Compliance with ethical standards
Animal welfare
This article does not contain any studies with animals performed by any of the authors.
Funding
This study was supported by the Rx Foundation (no grant number), with additional support from the University of Tennessee Health Sciences University and the Memphis Veterans Affairs Medical Center.
Conflict of interest
The authors declare that they have no conflict of interest.
Data
The findings reported have not been previously published and the manuscript is not being simultaneously submitted elsewhere. There has been no previous reporting of data. The authors have full control of all primary data and agree to allow the journal to review their data if requested.
Human rights
The University of Tennessee Health Science Center was the institutional review board of record. The project was judged to be exempt and in accord with 45 CFR 46.116(d), informed consent was waived. The application was determined by IRB to comply with proper consideration for the rights and welfare of human subjects and the regulatory requirements for the protection of human subjects. The implementation of the REACH program reported in this manuscript was performed in accordance with the ethical standards as laid down in the 1964 Declaration of Helsinki and its later amendments or comparable ethical standards, in that the health, well-being and rights of individuals participating in the intervention were promoted and safeguarded. Privacy and confidentiality were protected with no personally identifiable information being provided to the authors.
Footnotes
Implications
Practice: To implement an intervention successfully, even if staff and organizations are engaged, the community must recognize and identify the problem as a concern.

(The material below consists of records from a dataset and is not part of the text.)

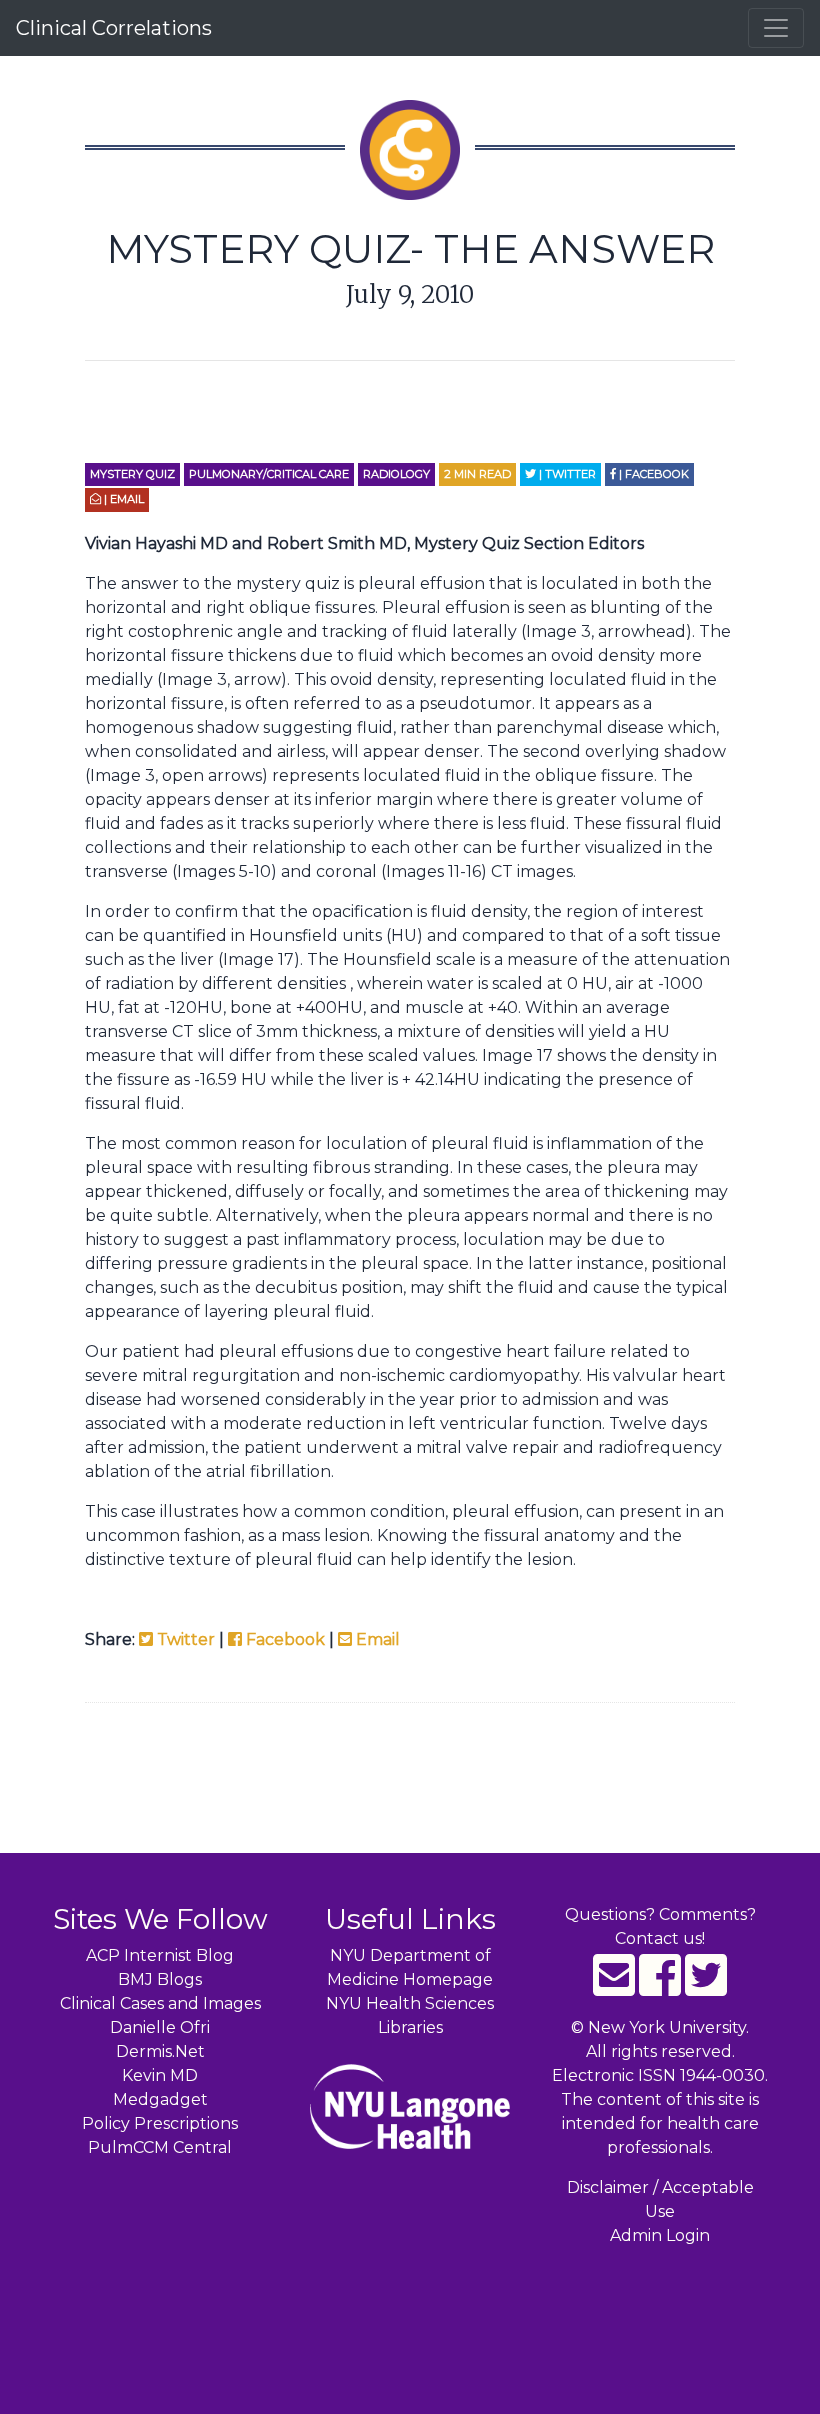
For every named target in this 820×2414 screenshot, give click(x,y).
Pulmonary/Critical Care (269, 474)
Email (376, 1639)
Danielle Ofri (160, 2027)
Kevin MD (160, 2075)
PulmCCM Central (160, 2147)
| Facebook (652, 474)
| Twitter (566, 474)
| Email (122, 499)
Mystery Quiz (132, 474)
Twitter (184, 1639)
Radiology (396, 474)
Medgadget (160, 2099)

Policy: Sharing of successful caregiving programs across federal and local agencies is an efficient and effective way to serve caregivers, reduce start-up time, and maximize resources, but programs should be targeted to address local community and cultural factors by the individuals implementing the programs.
Research: Future research conducted in partnership with Tribes and local communities is needed to evaluate ways to increase community awareness of dementia and caregiving and different models of providing support to AI/AN caregivers.